• What this task involves
What is needed is an exact copy of every line in the listing.

————

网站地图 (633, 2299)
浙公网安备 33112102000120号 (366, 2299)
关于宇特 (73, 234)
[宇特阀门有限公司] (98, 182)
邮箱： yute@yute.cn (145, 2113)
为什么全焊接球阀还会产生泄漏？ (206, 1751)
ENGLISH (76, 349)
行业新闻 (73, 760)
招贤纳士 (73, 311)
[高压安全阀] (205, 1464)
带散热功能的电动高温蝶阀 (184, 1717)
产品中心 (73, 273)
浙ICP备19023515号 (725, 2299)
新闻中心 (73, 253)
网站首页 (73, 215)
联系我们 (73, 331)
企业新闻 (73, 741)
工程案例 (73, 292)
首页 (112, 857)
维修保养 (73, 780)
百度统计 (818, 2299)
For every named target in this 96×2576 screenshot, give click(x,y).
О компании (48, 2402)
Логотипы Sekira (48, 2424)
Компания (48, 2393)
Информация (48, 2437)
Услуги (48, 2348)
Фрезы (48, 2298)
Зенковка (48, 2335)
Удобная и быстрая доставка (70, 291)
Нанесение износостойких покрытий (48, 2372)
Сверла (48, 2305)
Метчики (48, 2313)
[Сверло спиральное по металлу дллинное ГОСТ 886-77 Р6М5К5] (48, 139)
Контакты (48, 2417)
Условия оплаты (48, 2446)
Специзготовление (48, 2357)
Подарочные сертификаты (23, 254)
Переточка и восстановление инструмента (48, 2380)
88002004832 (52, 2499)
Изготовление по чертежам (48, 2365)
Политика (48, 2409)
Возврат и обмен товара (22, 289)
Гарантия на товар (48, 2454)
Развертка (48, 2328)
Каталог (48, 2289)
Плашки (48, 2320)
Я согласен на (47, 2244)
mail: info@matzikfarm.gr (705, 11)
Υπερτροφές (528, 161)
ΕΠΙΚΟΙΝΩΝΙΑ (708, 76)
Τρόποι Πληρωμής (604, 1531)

————

• Response to the task
网站地图 (633, 2299)
浙公网安备 33112102000120号 (366, 2299)
关于宇特 (73, 234)
[宇特阀门有限公司] (98, 182)
邮箱： yute@yute.cn (145, 2113)
为什么全焊接球阀还会产生泄漏？ (206, 1751)
ENGLISH (76, 349)
行业新闻 (73, 760)
招贤纳士 (73, 311)
[高压安全阀] (205, 1464)
带散热功能的电动高温蝶阀 (184, 1717)
产品中心 (73, 273)
浙ICP备19023515号 (725, 2299)
新闻中心 (73, 253)
网站首页 (73, 215)
联系我们 (73, 331)
企业新闻 (73, 741)
工程案例 (73, 292)
首页 (112, 857)
维修保养 (73, 780)
百度统计 (818, 2299)
For every named target in this 96×2576 screenshot, give click(x,y).
О компании (48, 2402)
Логотипы Sekira (48, 2424)
Компания (48, 2393)
Информация (48, 2437)
Услуги (48, 2348)
Фрезы (48, 2298)
Зенковка (48, 2335)
Удобная и быстрая доставка (70, 291)
Нанесение износостойких покрытий (48, 2372)
Сверла (48, 2305)
Метчики (48, 2313)
[Сверло спиральное по металлу дллинное ГОСТ 886-77 Р6М5К5] (48, 139)
Контакты (48, 2417)
Условия оплаты (48, 2446)
Специзготовление (48, 2357)
Подарочные сертификаты (23, 254)
Переточка и восстановление инструмента (48, 2380)
88002004832 (52, 2499)
Изготовление по чертежам (48, 2365)
Политика (48, 2409)
Возврат и обмен товара (22, 289)
Гарантия на товар (48, 2454)
Развертка (48, 2328)
Каталог (48, 2289)
Плашки (48, 2320)
Я согласен на (47, 2244)
mail: info@matzikfarm.gr (705, 11)
Υπερτροφές (528, 161)
ΕΠΙΚΟΙΝΩΝΙΑ (708, 76)
Τρόποι Πληρωμής (604, 1531)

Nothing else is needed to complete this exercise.